Requirements ▸
1. From the projectile problem below, echo the stretch from "The correct option" through "always remains constant)".
2. In the projectile problem below, which component of velocity is said to always remain constant?

Text shown ▸
▶

Question

A particle is projected from the ground at an angle of $\theta$ with the horizontal with an initial speed of $u$. Time after which velocity vector of the projectile is perpendicular to the initial velocity is

• A. $\frac{u}{g\sin \theta }$
• B. $\frac{u}{g\cos \theta }$
• C. $\frac{2u}{g\sin \theta }$
• D. $2u\tan \theta$

Answer 1

The correct option is A $\frac{u}{g\sin \theta }$

$\overrightarrow{u}=u_x\hat{i}+u_y\hat{j}$
$\overrightarrow{u}=u\cos \theta \hat{i}+u\sin \theta \hat{j}$
Let $v$ be the velocity which is perpendicular to $u$
At any time $t$,
$v_x=u_x$ ($\therefore$ Horizontal component of velocity always remains constant)

◀

Data lines ▸
▶

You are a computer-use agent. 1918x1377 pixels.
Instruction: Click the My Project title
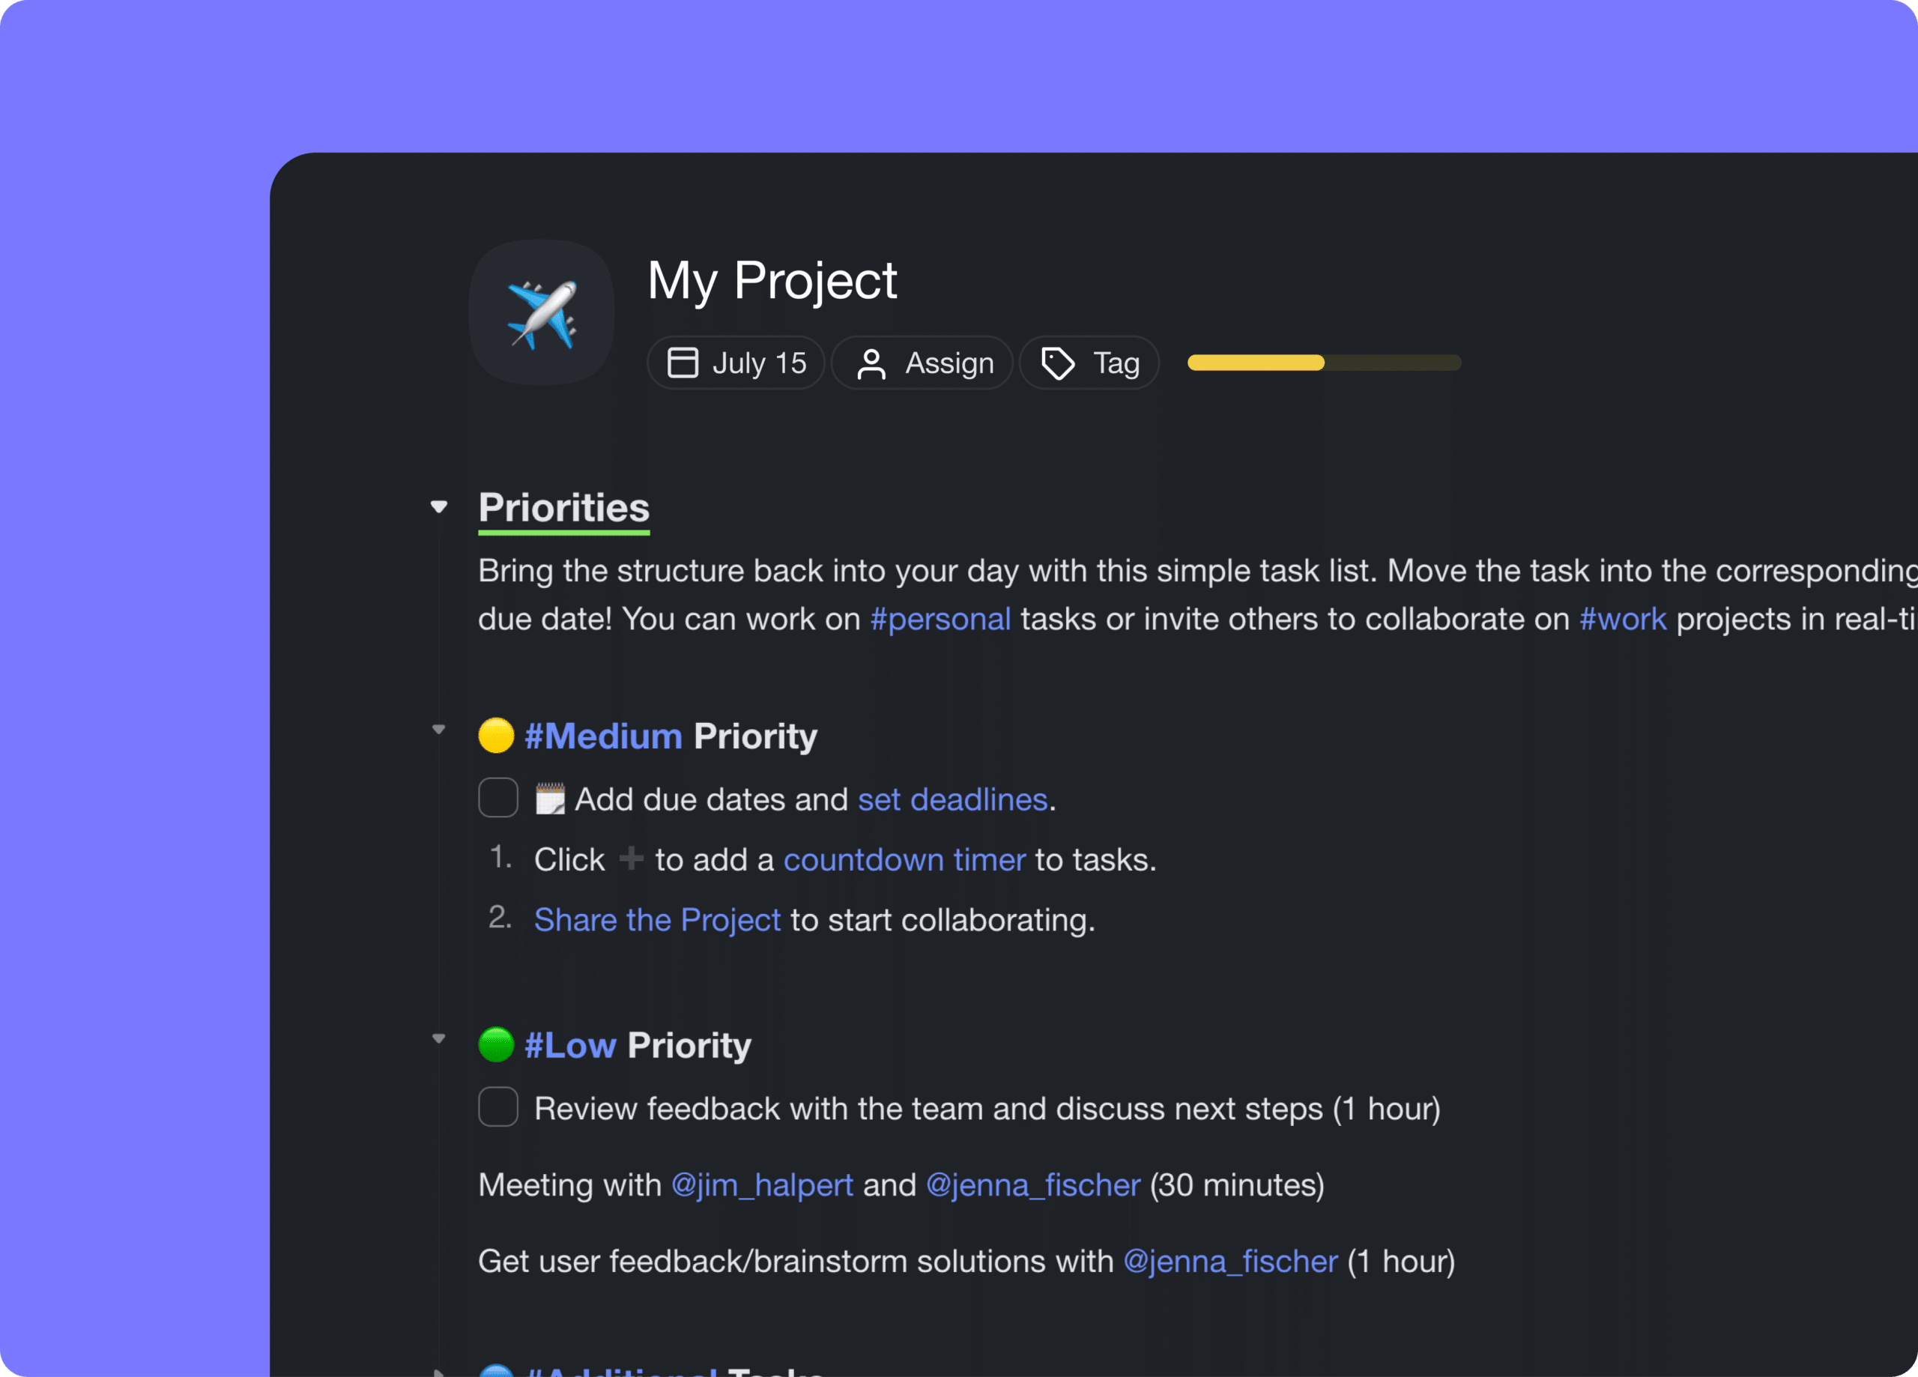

◀

Exercise responses ▸
1.
The correct option is A $\frac{u}{g\sin \theta }$

$\overrightarrow{u}=u_x\hat{i}+u_y\hat{j}$
$\overrightarrow{u}=u\cos \theta \hat{i}+u\sin \theta \hat{j}$
Let $v$ be the velocity which is perpendicular to $u$
At any time $t$,
$v_x=u_x$ ($\therefore$ Horizontal component of velocity always remains constant)

2. The horizontal component of velocity always remains constant.